How to retrieve text from Windows Office 2007 Word docs
Dec 08, '06 07:30:00AM
Contributed by: nicbav
Looking through makezine.com brings up a way to pull just the text from a new Word for Windows Office 2007 .docx file. This page has the info you need -- a simple PHP script that will pull the text from the file.
I think that maybe Openoffice.org 2.0 may be able to help, but I haven't tried it yet, so I would love to hear from anyone who has made this work.
[robg adds: On that page, several other solutions are mentioned. It should be noted that, as of now, all of them will strip the formatting from the file, providing just the text. Microsoft has promised free converters for older versions of Office on the Mac (an I'll list them here for easy reference for anyone searching:
- docx-converter.com -- a website that takes a .docx file as input and spits out the pure text content.
- An Automator script that does the same thing.

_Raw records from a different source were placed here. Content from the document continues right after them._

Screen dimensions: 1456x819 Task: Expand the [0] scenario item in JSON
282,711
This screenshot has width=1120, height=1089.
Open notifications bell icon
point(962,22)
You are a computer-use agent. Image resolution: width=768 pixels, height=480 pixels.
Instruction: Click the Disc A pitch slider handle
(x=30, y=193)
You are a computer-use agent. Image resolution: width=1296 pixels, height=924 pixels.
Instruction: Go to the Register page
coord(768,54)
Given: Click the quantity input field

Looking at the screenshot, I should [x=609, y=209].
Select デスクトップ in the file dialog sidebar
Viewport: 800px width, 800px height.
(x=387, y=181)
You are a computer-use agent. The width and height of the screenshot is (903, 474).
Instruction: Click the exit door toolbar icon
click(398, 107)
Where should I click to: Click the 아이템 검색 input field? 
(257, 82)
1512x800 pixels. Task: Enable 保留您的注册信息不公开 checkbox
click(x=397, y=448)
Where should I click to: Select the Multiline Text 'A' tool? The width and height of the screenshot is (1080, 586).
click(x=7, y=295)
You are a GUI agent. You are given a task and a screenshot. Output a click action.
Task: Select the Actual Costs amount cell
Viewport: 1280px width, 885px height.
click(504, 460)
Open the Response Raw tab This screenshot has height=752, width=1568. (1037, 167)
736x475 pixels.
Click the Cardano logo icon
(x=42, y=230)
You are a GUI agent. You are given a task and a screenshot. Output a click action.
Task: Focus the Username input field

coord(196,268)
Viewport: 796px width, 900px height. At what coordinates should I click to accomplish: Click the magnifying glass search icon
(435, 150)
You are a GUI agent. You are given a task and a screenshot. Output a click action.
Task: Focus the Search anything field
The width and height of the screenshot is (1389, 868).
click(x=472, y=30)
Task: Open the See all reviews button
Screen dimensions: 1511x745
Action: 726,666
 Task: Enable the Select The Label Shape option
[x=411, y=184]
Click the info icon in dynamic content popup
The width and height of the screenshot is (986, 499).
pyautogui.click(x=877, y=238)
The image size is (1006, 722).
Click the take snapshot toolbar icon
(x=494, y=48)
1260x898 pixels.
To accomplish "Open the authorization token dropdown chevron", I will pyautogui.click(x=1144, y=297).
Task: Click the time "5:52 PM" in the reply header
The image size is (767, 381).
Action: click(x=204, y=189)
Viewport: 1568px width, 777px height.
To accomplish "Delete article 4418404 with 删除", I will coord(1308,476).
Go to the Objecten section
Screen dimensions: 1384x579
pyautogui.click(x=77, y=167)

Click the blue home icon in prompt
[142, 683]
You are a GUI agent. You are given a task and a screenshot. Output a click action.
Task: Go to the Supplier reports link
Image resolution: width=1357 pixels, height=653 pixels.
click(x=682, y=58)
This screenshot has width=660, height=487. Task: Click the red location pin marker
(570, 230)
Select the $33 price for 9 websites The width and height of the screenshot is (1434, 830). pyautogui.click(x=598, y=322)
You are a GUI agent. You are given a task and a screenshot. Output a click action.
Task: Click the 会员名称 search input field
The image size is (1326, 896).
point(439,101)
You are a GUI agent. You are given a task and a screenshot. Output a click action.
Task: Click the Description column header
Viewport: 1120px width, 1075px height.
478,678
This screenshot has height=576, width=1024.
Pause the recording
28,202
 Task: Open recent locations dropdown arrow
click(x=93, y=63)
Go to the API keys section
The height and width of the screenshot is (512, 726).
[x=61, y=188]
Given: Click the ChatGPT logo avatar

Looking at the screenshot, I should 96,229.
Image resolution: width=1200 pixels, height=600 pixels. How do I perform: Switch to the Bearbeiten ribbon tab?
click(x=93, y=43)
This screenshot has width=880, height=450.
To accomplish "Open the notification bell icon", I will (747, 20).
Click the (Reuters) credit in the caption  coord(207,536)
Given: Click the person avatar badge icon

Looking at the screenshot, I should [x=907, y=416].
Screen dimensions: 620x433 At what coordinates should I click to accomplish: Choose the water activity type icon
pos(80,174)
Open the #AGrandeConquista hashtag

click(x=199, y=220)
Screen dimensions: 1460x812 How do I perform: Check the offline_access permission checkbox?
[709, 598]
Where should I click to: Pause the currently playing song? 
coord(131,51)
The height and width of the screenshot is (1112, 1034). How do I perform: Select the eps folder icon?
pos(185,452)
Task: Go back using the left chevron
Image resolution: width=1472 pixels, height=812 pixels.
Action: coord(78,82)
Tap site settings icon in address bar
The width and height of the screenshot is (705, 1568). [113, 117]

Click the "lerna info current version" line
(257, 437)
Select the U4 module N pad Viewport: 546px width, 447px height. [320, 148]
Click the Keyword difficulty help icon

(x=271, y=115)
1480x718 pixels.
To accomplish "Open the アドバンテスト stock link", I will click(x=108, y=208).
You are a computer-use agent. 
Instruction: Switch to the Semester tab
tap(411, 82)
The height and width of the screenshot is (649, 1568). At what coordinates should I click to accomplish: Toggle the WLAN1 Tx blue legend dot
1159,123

- If you own BBEdit or TextMate (or probably others), they have a "strip all tags" function you can use on the Word XML file. To see the XML file, though, you first need to change the .docx extension to .zip, then expand that archive in the Finder. Open the resulting folder, go into the word folder, and open the document.xml folder in BBEdit or TextMate, then use each app's strip tags function to pull out the text.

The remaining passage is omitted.